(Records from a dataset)
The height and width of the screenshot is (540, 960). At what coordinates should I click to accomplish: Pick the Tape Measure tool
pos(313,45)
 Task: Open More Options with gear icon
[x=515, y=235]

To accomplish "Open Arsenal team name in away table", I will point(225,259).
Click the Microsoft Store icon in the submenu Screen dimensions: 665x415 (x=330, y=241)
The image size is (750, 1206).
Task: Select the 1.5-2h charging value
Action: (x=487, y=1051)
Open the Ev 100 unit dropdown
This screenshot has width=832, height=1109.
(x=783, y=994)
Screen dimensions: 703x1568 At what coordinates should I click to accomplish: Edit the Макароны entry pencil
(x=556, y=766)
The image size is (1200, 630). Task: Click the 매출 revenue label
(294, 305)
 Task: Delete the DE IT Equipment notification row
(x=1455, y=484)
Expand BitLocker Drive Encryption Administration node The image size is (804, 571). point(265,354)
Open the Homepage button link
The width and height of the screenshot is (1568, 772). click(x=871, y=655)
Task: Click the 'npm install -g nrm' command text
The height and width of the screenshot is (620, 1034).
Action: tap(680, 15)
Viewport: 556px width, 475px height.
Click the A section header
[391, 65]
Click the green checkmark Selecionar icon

WORK ORDER: Scan the data above. Return every line with "point" in it.

EXPECTED OUTPUT:
To accomplish "Open Arsenal team name in away table", I will point(225,259).
Expand BitLocker Drive Encryption Administration node The image size is (804, 571). point(265,354)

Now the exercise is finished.